Artificial Intelligence AI

    Shadow AI: how unmanaged employee AI usage expands your attack surface

    Employees are adopting AI faster than security teams can govern it, and every unsanctioned tool is a new door into your sensitive data

    by Michael Rowinski

    Key Points

    • Generative AI tools are now embedded across nearly every department, but much of this usage is undocumented and unsanctioned.
    • When employees feed sensitive data into unapproved AI platforms, they risk data exposure and leakage, compliance violations, and loss of governance and accountability.
    • Organizations can manage the risk by creating an AI steering committee, running a baseline risk assessment, offering secure enterprise-grade alternatives paired with clear policies, vetting vendor security controls, educating employees, and deploying adaptive controls that give unified visibility across both human and agent activity.

    Interest in artificial intelligence has moved well past idle fascination. Generative AI tools are now embedded in everyday workflows across nearly every department, from engineering to marketing to finance, where workers use them to draft emails, analyze data, generate code, and automate routine tasks. The productivity gains are real, but so is the risk that comes with them.

    And much of that risk is invisible. A great deal of today's workplace AI adoption is undocumented, ungoverned, or entirely unknown to the people responsible for protecting the organization. This is the problem of shadow AI, which is the AI tools, platforms, and models used by employees without the knowledge, approval, or oversight of IT and security teams. Think of it as the AI-era evolution of shadow IT, the long-standing challenge of employees adopting unsanctioned software. But shadow AI carries far greater risk because of the nature of what these tools consume: data.

    The scale of the gap between awareness and action is striking. Mimecast's State of Human Risk 2026 report, based on a survey of 2,500 IT security and IT decision makers across nine countries, found that while 80% of organizations are concerned about sensitive data leaking through generative AI tools, 60% still lack a specific strategy to address AI-driven threats. Only 40% feel fully prepared. That gap between recognizing the threat and being ready for it is exactly where shadow AI thrives.

    How employee AI usage expands the attack surface

    There's no denying the opportunities AI creates in terms of productivity, innovation, and growth.

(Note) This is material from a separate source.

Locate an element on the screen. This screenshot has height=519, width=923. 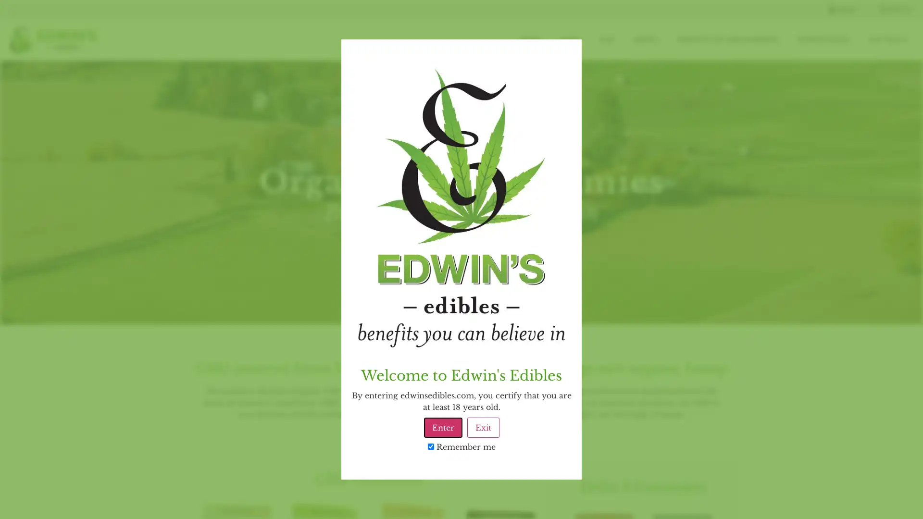
Enter is located at coordinates (442, 427).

But every time an employee pastes a customer list into a free chatbot, uploads a financial report to an AI summarizer, or feeds proprietary code into an unapproved coding assistant, they are potentially exposing sensitive information to third-party systems with unknown data retention and security policies.

    Do you trust your trade secrets or pricing models to a third party with no contractual obligation to protect that data? Unbridled use of AI tools can introduce a range of cyber risks for organizations, including:

    Data exposure and leakage. Unapproved AI tools often lack enterprise-grade security controls. When employees input confidential data such as customer records, trade secrets, or strategic plans into these platforms, that information may be stored, used for model training, or exposed through a breach. The financial consequences are severe, with shadow AI-related breaches adding hundreds of thousands of dollars to average incident costs.

    Compliance violations. Industries governed by regulations like GDPR, HIPAA, or SOC 2 face particular exposure. When data flows through unvetted AI systems, organizations may unknowingly violate data residency, consent, or processing requirements, leaving the business open to regulatory penalties and legal liability.

    A new agent-driven attack surface. Enterprise data loss is no longer just a people problem. AI agents and automated workflows are scaling rapidly across the business and accessing sensitive data through pathways traditional security tools were never designed to monitor, such as MCP-connected workflows, commercial agents, user-built automations, and shadow AI tools. Adoption is racing ahead of governance. Many organizations now run active AI agents, but only a small fraction have given them full security approval.

    Loss of governance and accountability. When AI influences business decisions without oversight in areas such as hiring, financial analysis, or customer communications, organizations lose the ability to audit, explain, or justify those outcomes. This creates an accountability vacuum, especially as regulatory scrutiny of AI-driven decision-making intensifies.

    Insider threats. As AI becomes more integrated into operations, there are more opportunities for those inside an organization to use their access to manipulate models or data for malicious purposes or personal gain. The broader human risk picture reinforces the point: just a small fraction of employees account for the overwhelming majority of security incidents.

    New controls for new threats

    Shadow AI isn't going away. Employees will continue to seek out the most effective tools available to them, with or without approval. The answer isn't to ban AI — for most organizations that's neither sustainable nor desirable. The answer is to govern it. Business leaders can craft an approach to AI adoption that aligns with their own risk profiles by taking the following steps:

    Create an AI steering committee. Establish a group with representation from IT, cybersecurity, data and analytics, and key business stakeholders. This committee can review AI practices and policies, including tool usage, data sharing, and data storage and deletion parameters, and align them with the organization's enterprise risk tolerance.

    Conduct a baseline AI risk assessment. Find out what tools and systems have already been adopted and the specific vulnerabilities that usage could create, then prioritize mitigation based on a risk-reward calculation. Established frameworks, such as the NIST AI Risk Management Framework, can help leaders think through the cybersecurity and privacy risks of AI systems.

    Provide secure alternatives and a company-wide AI policy. Employees turn to unsanctioned tools when sanctioned ones aren't available or aren't good enough. Offer secure, enterprise-grade alternatives, and pair them with clear, communicated rules on which tools are approved, what data can be shared, and what disclosures are required for AI-assisted work.

    Set cyber standards for AI tools. Because AI tools ingest so much data, they are high-value targets for cybercriminals. Fully vet a vendor's security controls and practices before adoption, including whether the platform is secure by design and what vulnerabilities it may carry.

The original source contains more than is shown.